Note: our conference live sessions are not during typical network congestion time.

Ask housemates to accommodate

Ask if they can limit internet (especially streaming video and gaming) use while you are attending the conference.

Download content early

  • In the Whova platform, you can go in early and download the presentation materials ahead of time.
  • We’re always happy to try to accommodate this in other workshops as well.

Connect with us for support

Please reach out to us if you need support to access our learning offerings, network meet-ups, policy calls, etc.

Sharing Your Pronouns

Sharing your pronouns is not required, but it is encouraged. If this is not something you are accustomed to, consider whether you might try it during the conference. By sharing your pronouns even if you feel your gender identification is obvious, you are showing solidarity with others and communicating that you care about getting everyone’s pronouns correct.

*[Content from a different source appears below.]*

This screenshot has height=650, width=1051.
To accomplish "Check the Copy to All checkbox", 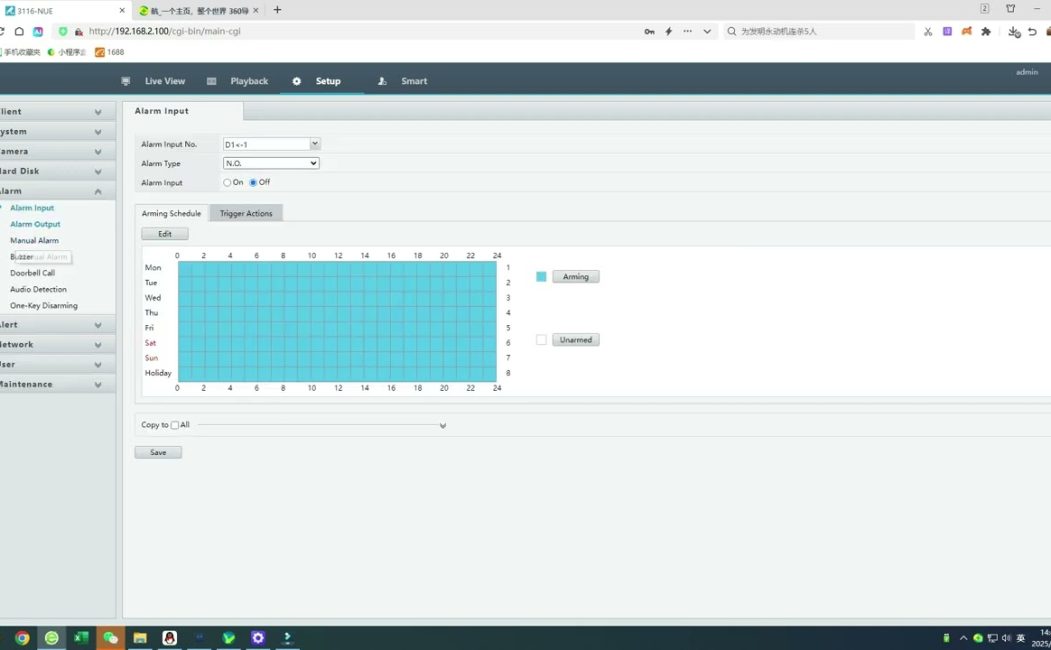I will click(x=175, y=425).
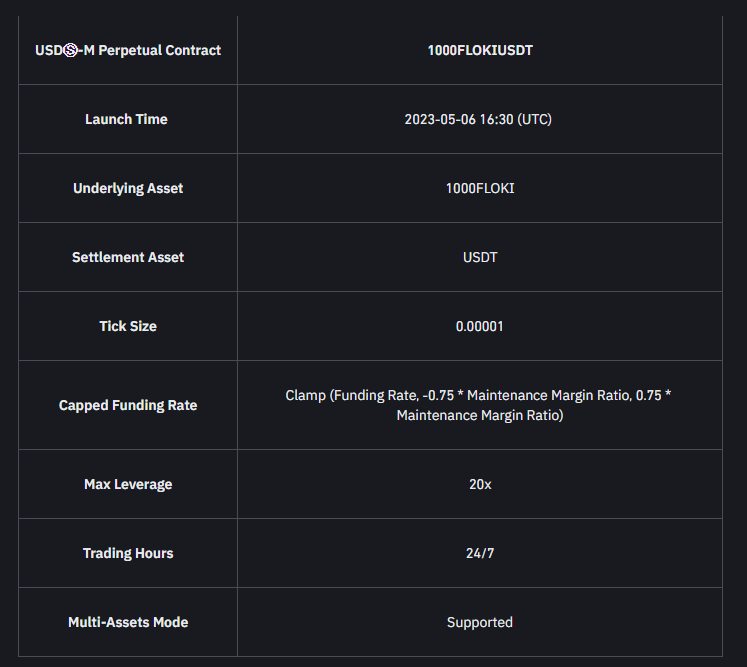
Task: Select the 24/7 trading hours value
Action: pyautogui.click(x=480, y=553)
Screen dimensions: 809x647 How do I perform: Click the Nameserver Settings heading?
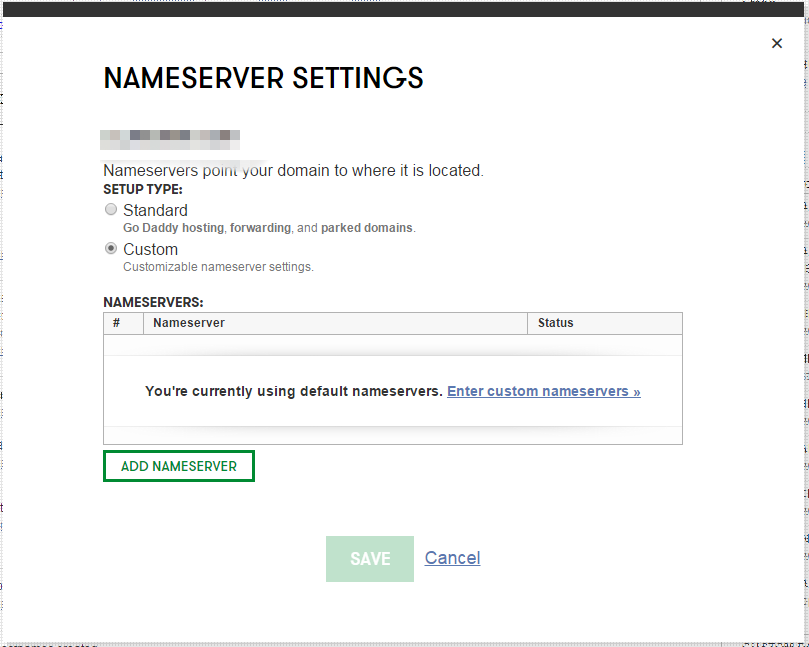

Asking and correctly using someone’s pronouns shows respect. When someone is referred to with the wrong pronouns, it can make them feel invalidated, dismissed or alienated.

What if I make a mistake?

Everyone slips sometimes. The best thing to do is to say something right away, “Sorry, I meant she.” It can be tempting to go on about how bad you feel. Don’t. It can make the person who was misgendered feel responsible for comforting you, which is not their job.

Other Things To Know

  • Avoid using “preferred pronouns” as it suggests that gender is a preference, and “masculine/feminine pronouns” because pronouns are not associated with gender expression.
  • Although it may feel strange at first, they/them pronouns are used in the singular: “Xena ate their food because they were hungry.”
  • Some persons may prefer to use their name instead of pronouns: Xena ate Xena’s food because Xena was hungry.”
  • If you hear a colleague refer to another person using the wrong pronouns, in most cases, it is appropriate to gently correct them, “Actually, Luis uses the pronoun they.”
  • It may be appropriate to approach the person who was misgendered and say, “I notice that you were referred to with the wrong pronoun earlier. Do you want me to take them aside and remind them about your pronouns?” Follow up if necessary but take cues from the individual who has been misgendered.
Thank you for helping create an environment in which everyone can participate.